Walau begitu, saya akan mengatakan bahwa LTBA bukannya tidak ada salahnya. Sudah kewajiban (seharusnya) bagi LTBA yang ada untuk mendaftarkan dirinya secara resmi dan menjadikannya badan hukum resmi yang menawarkan jasa transportasi publik. Ini adalah keharusan, karena pemerintah berkepentingan untuk menjamin kesejahteraan dan keselamatan warganya, dan sebagai regulator, pemerintah wajib mengikat perusahaan-perusahaan penawar LTBA ini dengan regulasi yang sepatutnya. Juga tentu saja, bahwa LTBA harus berkontribusi pada pendapatan daerah dengan membayar pajak.
Tapi tunggu. Saya akan memberikan catatan terlebih dahulu. Saya setuju bahwa LTBA harus diatur, dan harus mendaftarkan dirinya sebagai badan hukum yang sah dan menjadi perusahaan penawar layanan transportasi publik secara penuh. Meski demikian, ada adaptasi pula yang harus dilakukan oleh baik pemerintah maupun sistem hukum kita.
Hukum suatu negara tidak seharusnya berhenti di ruang hampa (vacuum), dan hukum harus berkembang, beradaptasi, sesuai dengan bagaimana masyarakat tersebut berkembang. Jika memang ada tuntutan dari masyarakat untuk menggunakan LTBA ini, mengapa tidak pemerintah memfasilitasinya. Jangan pemerintah justru mengekang, bahkan membunuh, inovasi yang dilakukan (apalagi setelah masyarakat memunculkan permintaan yang sangat tinggi untuknya). Saya ingat sekali satu kalimat yang saya pelajari pada pelajaran pertama kelas pengantar ilmu hukum saya, ubi societas ibi ius, di mana ada masyarakat, di situ ada hukum. Hukum lahir dari masyarakat, bukan masyarakat yang lahir dari hukum. Jika masyarakat berkembang, maka hukum harus ikut berkembang sesuai dengan dinamika yang ada di masyarakat.

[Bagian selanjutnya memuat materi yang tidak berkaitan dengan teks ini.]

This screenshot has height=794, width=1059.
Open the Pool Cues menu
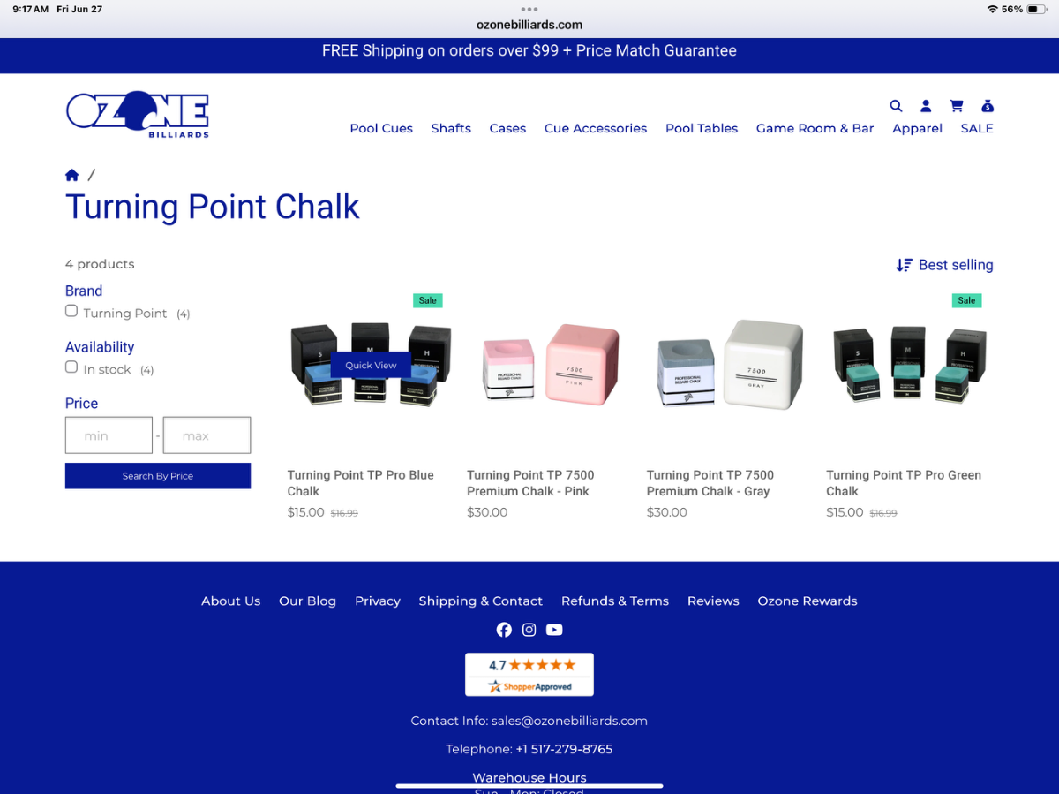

Di sinilah perintah ‘instan’ untuk memblokir LTBA ini begitu menyedihkan. Pemerintah tidak memilih untuk mendudukkan kedua pihak yang ‘bertikai’ dan mencoba mencari solusi berupa produk hukum yang akomodatif bagi semua pihak. Justru, pemerintah mengambil opsi ‘instan’ dan all-sweeping kepada penyedia LTBA yang ada. The end cannot justify the means, bahkan jika pemerintah menggunakan alasan keamanan dan kesejahteraan, kurang patut jika nuclear option ini langsung diambil.
***
Kembali, pada akhirnya, saya tidak ingin membela siapa-siapa. Saya ingin, dan akan terus menggunakan, baik taksi maupun LTBA. Dalam pasar yang terbuka seperti ini, beragam opsi sangat dibutuhkan, dan opsi akan selalu mendorong kompetisi serta inovasi. Inilah bentuk masyarakat yang sehat dan ekonomi yang sehat. Jika sebagian orang justru pundung atau merongrong karena adanya inovasi yang diterima pasar, bukan justru ikut berinovasi atau bahkan melompati pesaingnya, pada akhirnya ia akan mati dengan sendirinya.
Pertanyaannya, siapkah para pihak yang ‘bertikai’ ini berhenti ‘bertempur’, dan justru fokus pada bagaimana cara mereka bertumbuh di tengah persaingan, sambil LTBA melegalkan bisnis mereka, dan pemerintah juga mengadaptasi hukum agar berkembang sesuai dengan perkembangan masyarakat?
Bukankah masyarakat yang demikian akan lebih indah?